Verso la fine della sua vita, Tobey ha ricevuto alcuni dei più alti riconoscimenti che la scena artistica europea del suo tempo potesse elargire. Ha vinto la medaglia d’oro alla Biennale di Venezia nel 1958 — il primo pittore americano dal 1895. Nel 1961, si è tenuta una grande retrospettiva del suo lavoro al Museo del Louvre a Parigi, un evento senza precedenti per un artista vivente americano.

Ma mentre a Pollock e ai suoi contemporanei residenti a New York è stato dato un posto di rilievo nei libri di storia, l’influenza di Tobey e il suo contributo allo sviluppo radicale nella pittura astratta americana di metà secolo è stata sottovalutata.

È forse in parte a causa delle piccole dimensioni, della gamma, della spiritualità e della delicatezza delle opere di Tobey — nonché del suo particolare approccio personale, al di fuori di qualsiasi movimento o “scuola” — che egli è stato quasi completamente estromesso dalla storia dell’arte moderna. Ma la sua influenza su altri pittori è notoriamente stata molto significativa.

Con dipinti che vanno dal 1920 fino al 1970, la mostra Guggenheim analizza l’intera opera di Tobey e rivela la sua bellezza straordinariamente ricca di sfumature ma radicale. Inquieto sperimentatore, Tobey non si è mai accontentato di un solo approccio alla pittura, dicendo: «In un momento in cui la sperimentazione è presente in tutte le forme della vita, la ricerca diventa la sola valida espressione dello spirito».

Arte come culto

Nella Fede baha’i, l’arte è considerata una forma culto. «Più cercherai di perfezionarla, più ti avvicinerai a Dio», scrisse ‘Abdu’l-Baha alla ritrattista americana Juliet Thompson, che ha introdotto Mark Tobey alla Fede baha’i. «Vale a dire, quando le tue dita impugnano il pennello, è come se tu stessi pregando in un tempio».

Deborah Bricker Balkan crede che gli insegnamenti baha’i abbiano chiaramente influenzato l’opera di Tobey.

«Penso che essa sia uno degli elementi del suo tema», ha detto. «Le sue invenzioni e sperimentazioni pittoriche sono in realtà collegate con la sua profonda fede, elaborando sulla sua vita interiore o spirituale».

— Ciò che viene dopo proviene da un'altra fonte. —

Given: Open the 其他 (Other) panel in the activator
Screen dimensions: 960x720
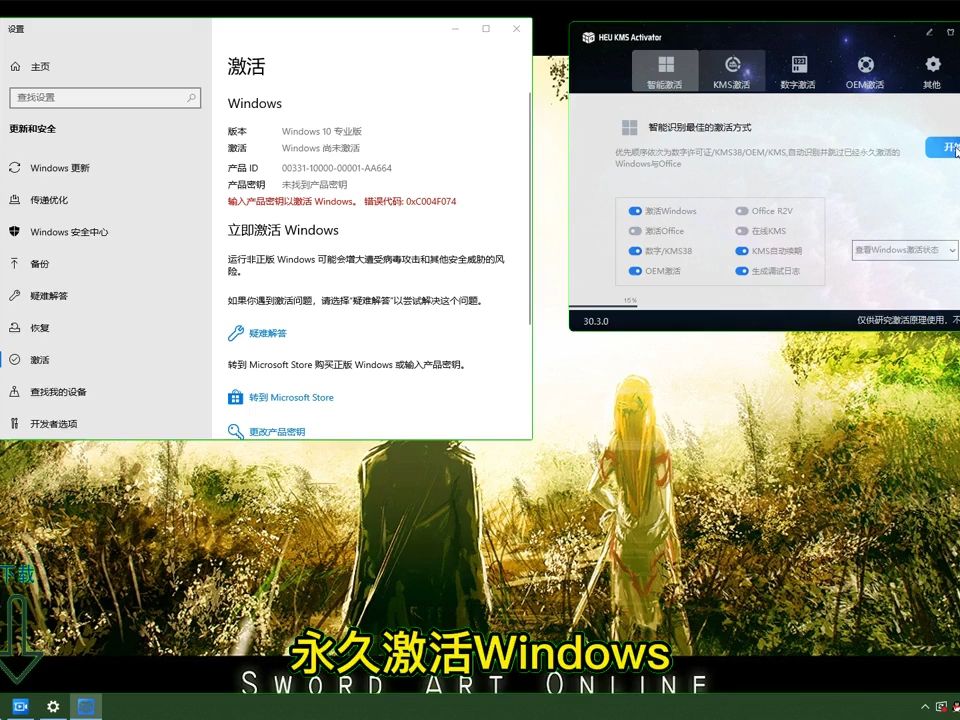Looking at the screenshot, I should click(x=931, y=70).
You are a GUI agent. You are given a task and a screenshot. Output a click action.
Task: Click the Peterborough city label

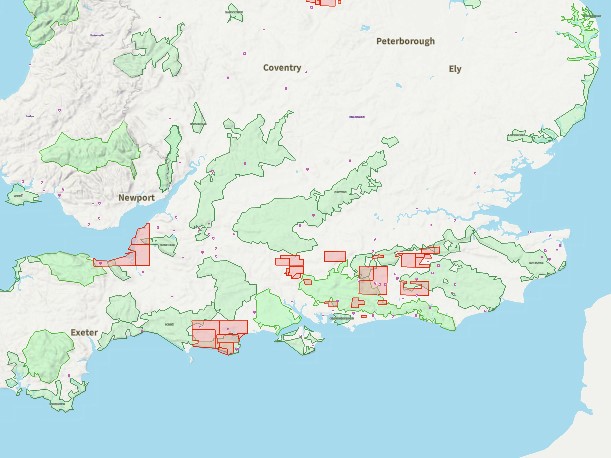point(405,42)
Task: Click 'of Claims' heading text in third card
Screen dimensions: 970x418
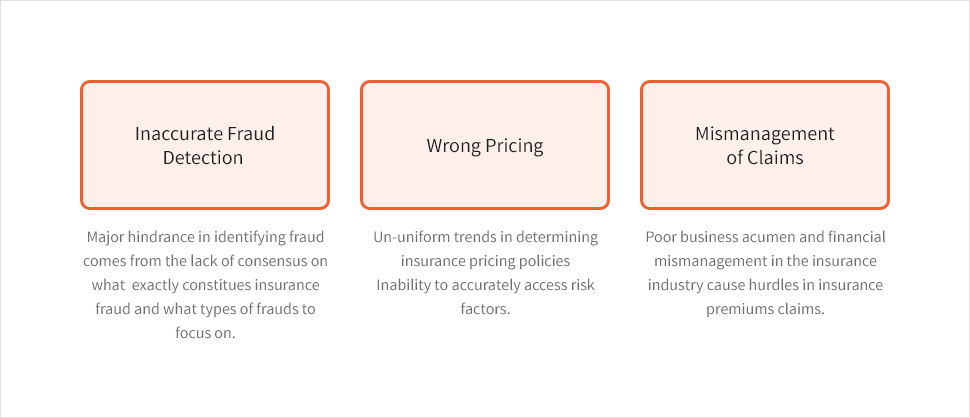Action: [x=765, y=157]
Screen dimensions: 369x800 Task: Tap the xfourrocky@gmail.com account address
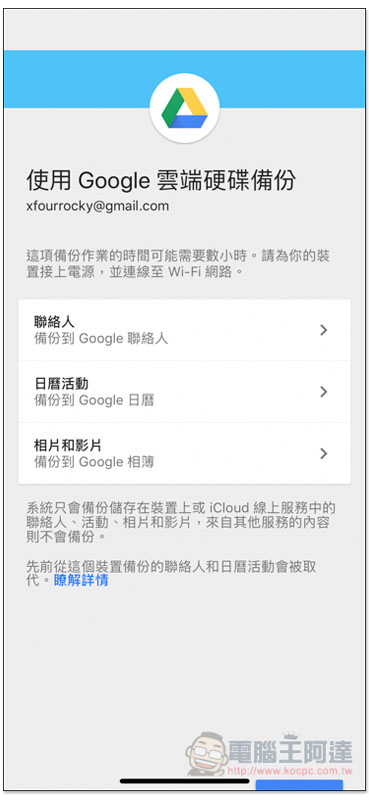(97, 206)
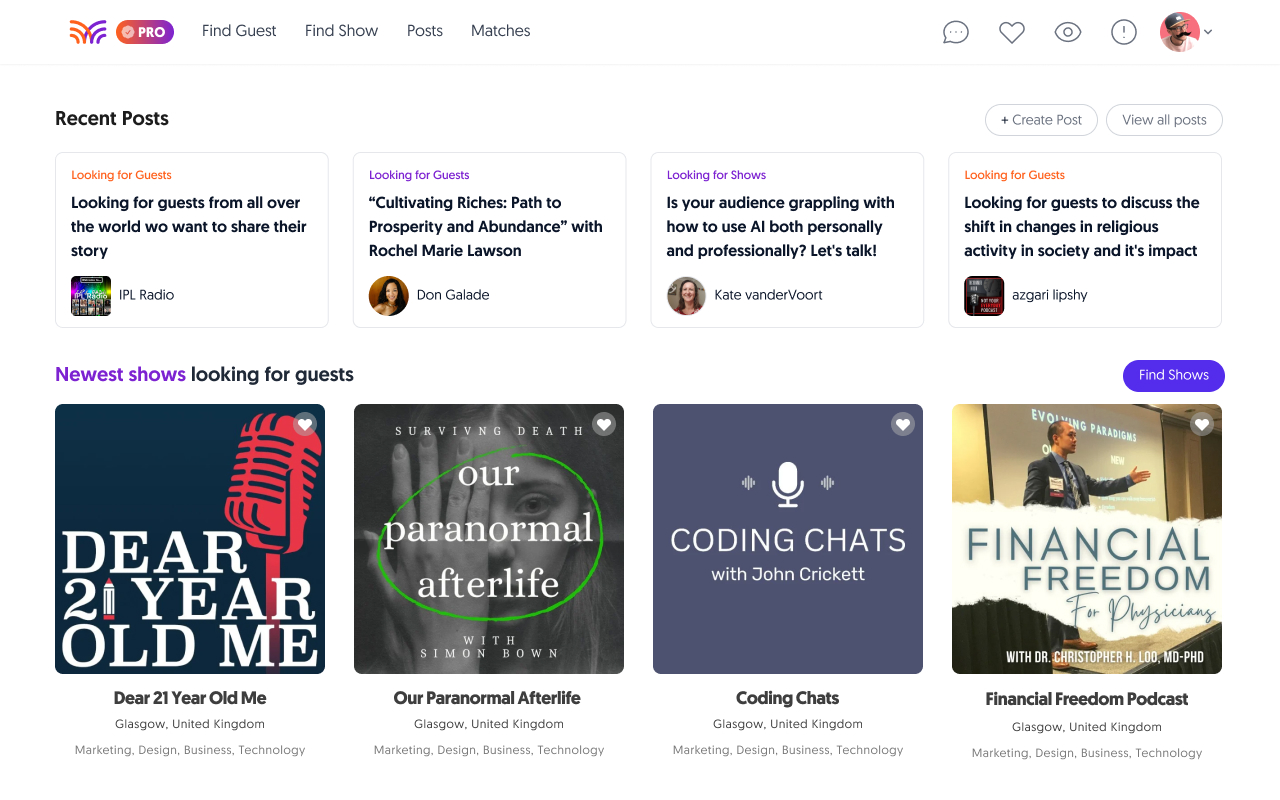This screenshot has height=800, width=1280.
Task: Open Financial Freedom Podcast cover thumbnail
Action: (x=1087, y=539)
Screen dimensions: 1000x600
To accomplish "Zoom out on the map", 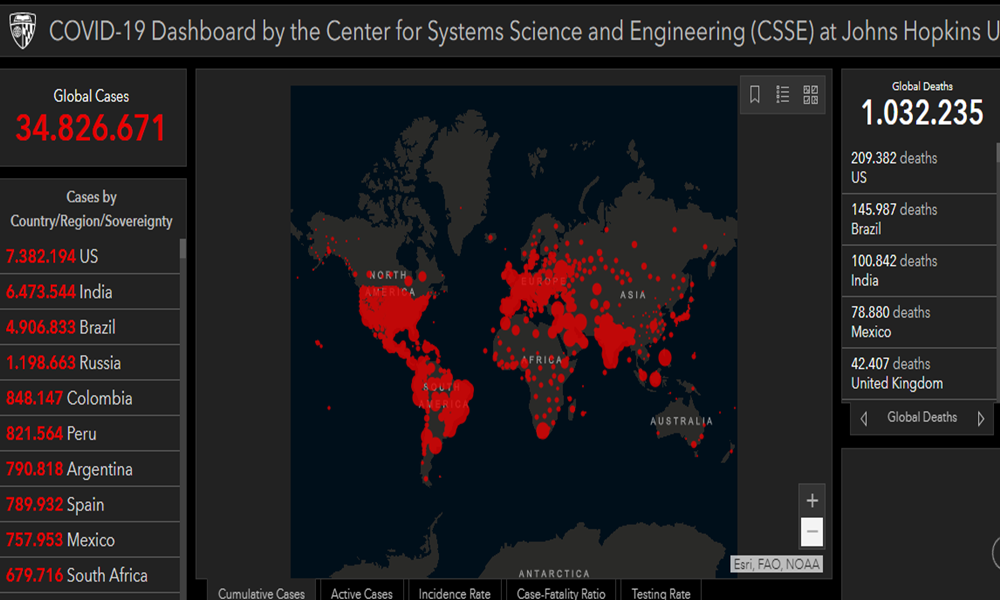I will pyautogui.click(x=812, y=532).
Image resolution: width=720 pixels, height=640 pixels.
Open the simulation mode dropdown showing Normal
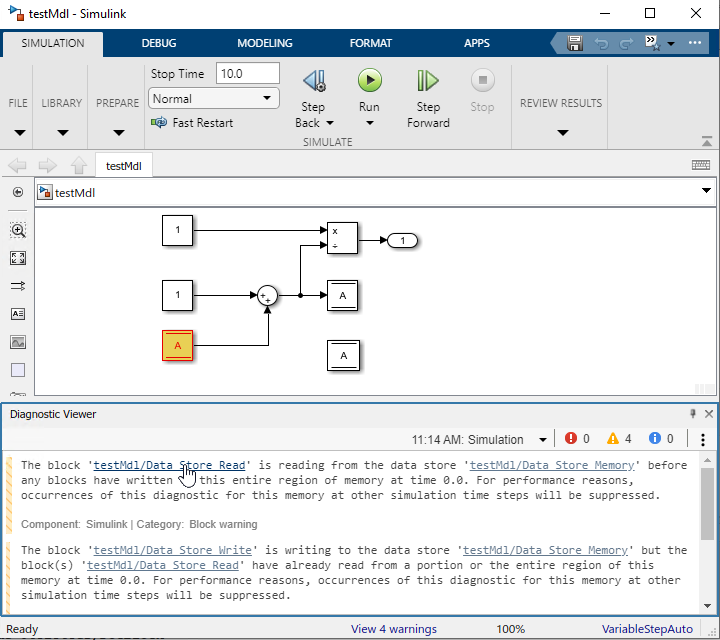click(x=214, y=98)
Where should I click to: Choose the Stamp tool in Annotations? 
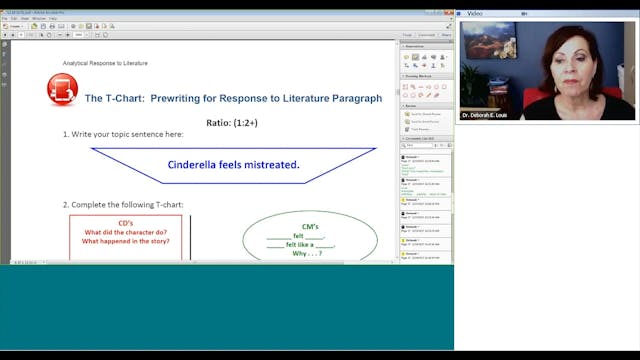click(x=442, y=57)
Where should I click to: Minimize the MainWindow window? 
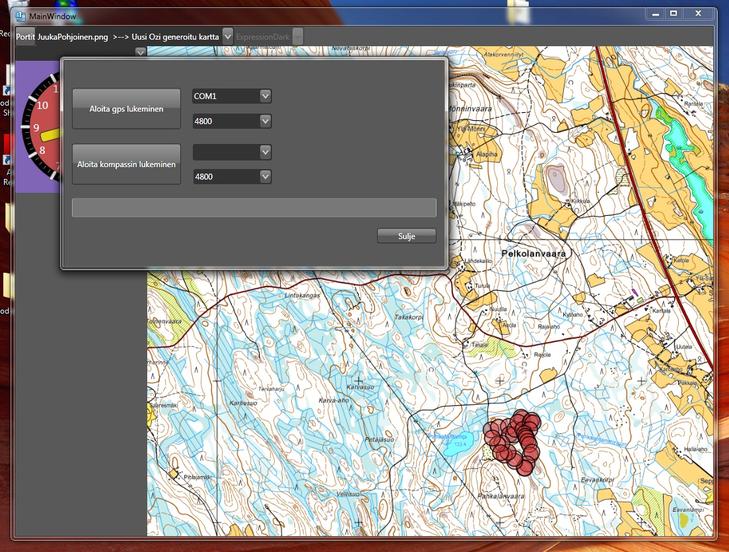pos(654,14)
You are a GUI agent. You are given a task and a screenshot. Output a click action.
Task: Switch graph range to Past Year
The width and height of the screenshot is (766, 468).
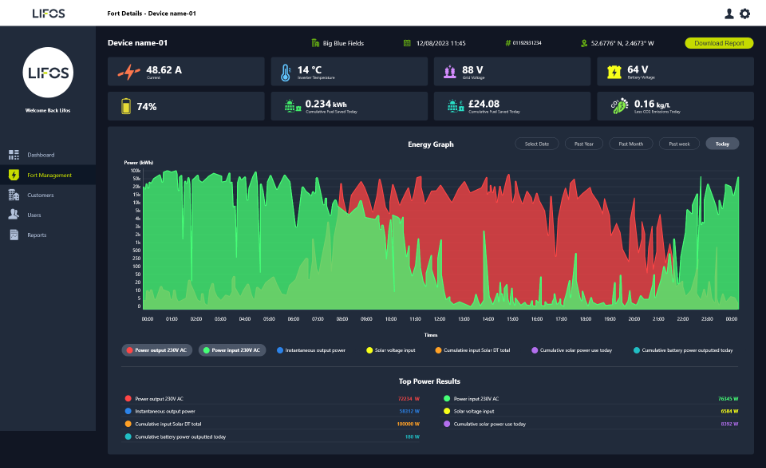point(584,144)
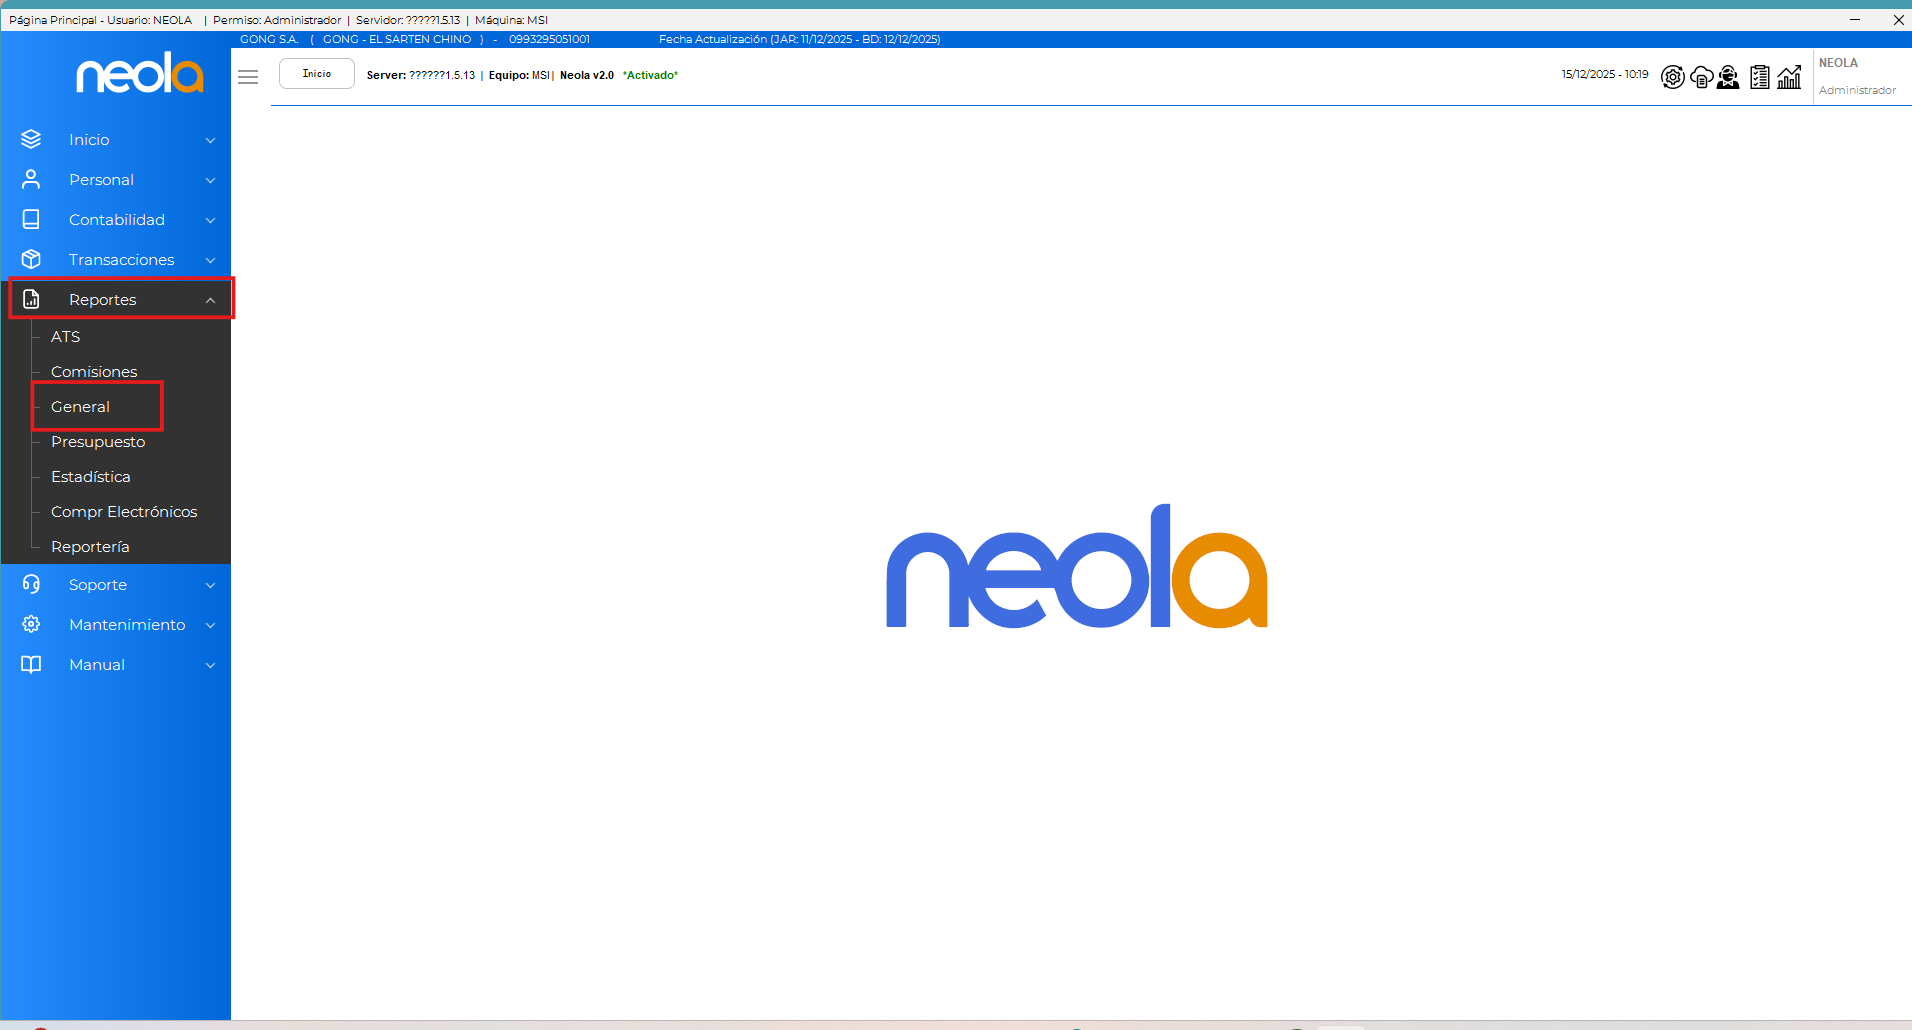Select the Estadística report option
This screenshot has width=1912, height=1030.
[91, 477]
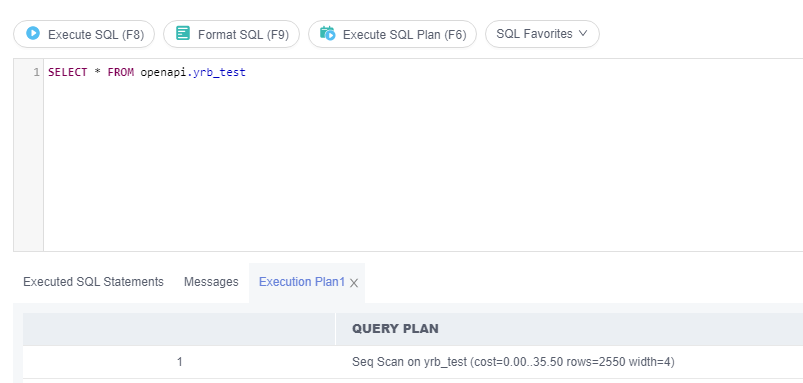
Task: Click line number 1 in editor gutter
Action: 36,73
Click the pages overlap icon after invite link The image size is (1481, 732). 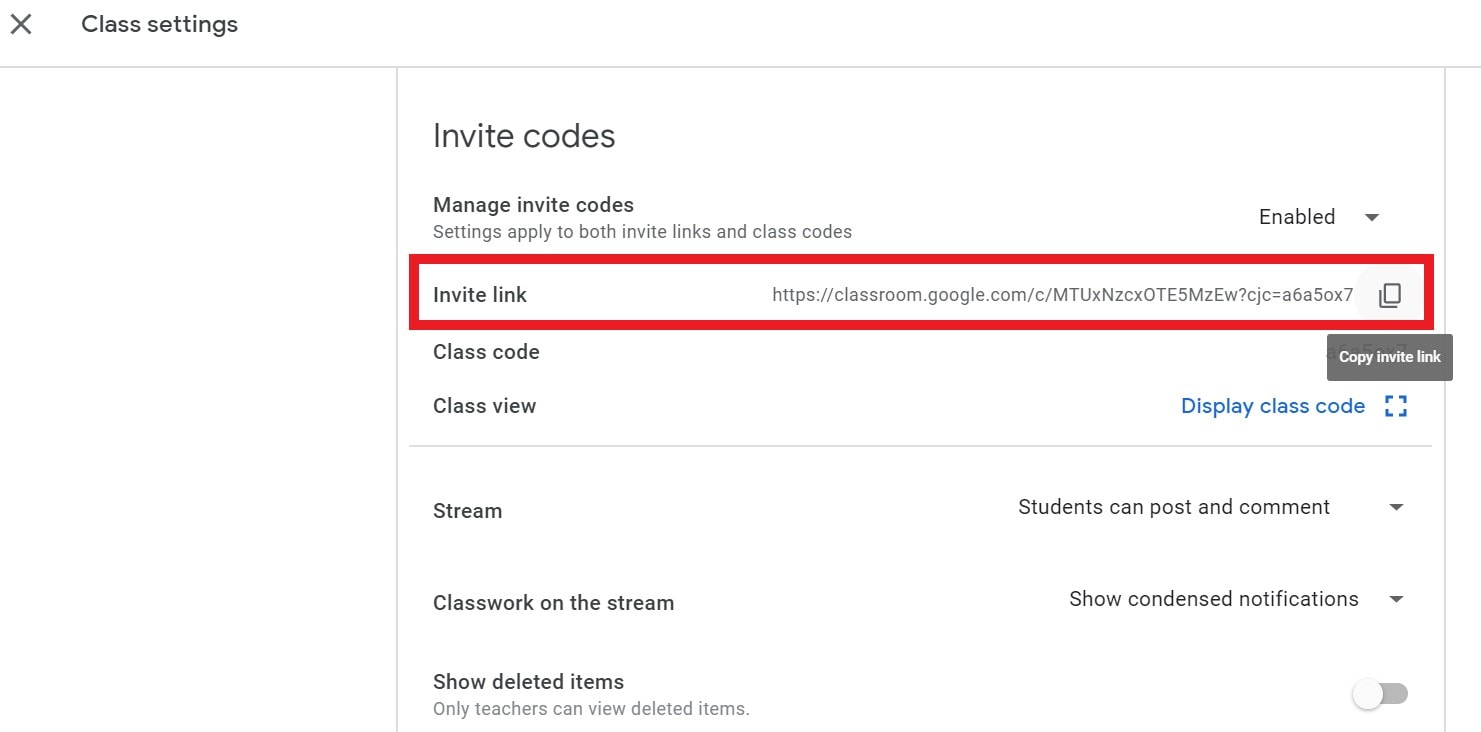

Essere baha’i ha dato al lavoro di Tobey un contesto e un contenuto spirituale, nonché la libertà di trovare il proprio linguaggio pittorico per esprimere quel contenuto. Principi come l’indagine indipendente della verità si riflettono nello sviluppo evolutivo dei suoi dipinti in mostra al Guggenheim e nei concetti esplicitamente spirituali che egli ha cercato di esprimere. La sua accettazione degli insegnamenti baha’i lo ha stimolato a vedere l’unità come il principio fondamentale che regola le interazioni umane e l’evoluzione sociale in una nuova era di progresso materiale e di risveglio spirituale. Egli ha descritto i suoi dipinti come una «sorta di contemplazione autosufficiente».

«Siamo circondati dallo scientifico, lo rispecchiamo istintivamente», ha detto Tobey, «ma abbiamo bisogno anche dell’aspetto religioso. Si potrebbe dire che l’aspetto scientifico interessa la mente, quello religioso libera il cuore".

Risposta “mozzafiato”

La sottigliezza e la spiritualità dei dipinti di Tobey sta già impressionando i primi ospiti che hanno visitato la mostra di Venezia.

«È stato molto interessante per me vedere le reazioni di varie figure che hanno visto la mostra negli ultimi giorni», ha detto la signora Bricker Balkan. «Tutte le persone sono prese dalla bellezza mozzafiato, sorprendente, luminosa e astratta di queste tele. Sono una sorpresa».

Quando la mostra si sposterà nella Addison Gallery of American Art in Andover, Massachusetts, nel corso dell’anno, sarà la prima retrospettiva di Tobey negli Stati Uniti in quarant’anni.

«La nozione della fusione della tradizione occidentale e di quella orientale è stata molto importante e forse negli Stati Uniti degli anni 1940 non era la cosa più popolare da fare», ha detto Judith Dolkart, direttrice della Addison Gallery, «ma il suo abbraccio di una sorta di universalismo e l’idea di poter attingere da più di una tradizione era assai radicale e importante».

“Immensa diversità”

Il direttore del Guggenheim Philip Rylands ritiene che il lavoro di Tobey sia una combinazione del suo orientamento spirituale e della sua particolare esperienza della vita del XX secolo.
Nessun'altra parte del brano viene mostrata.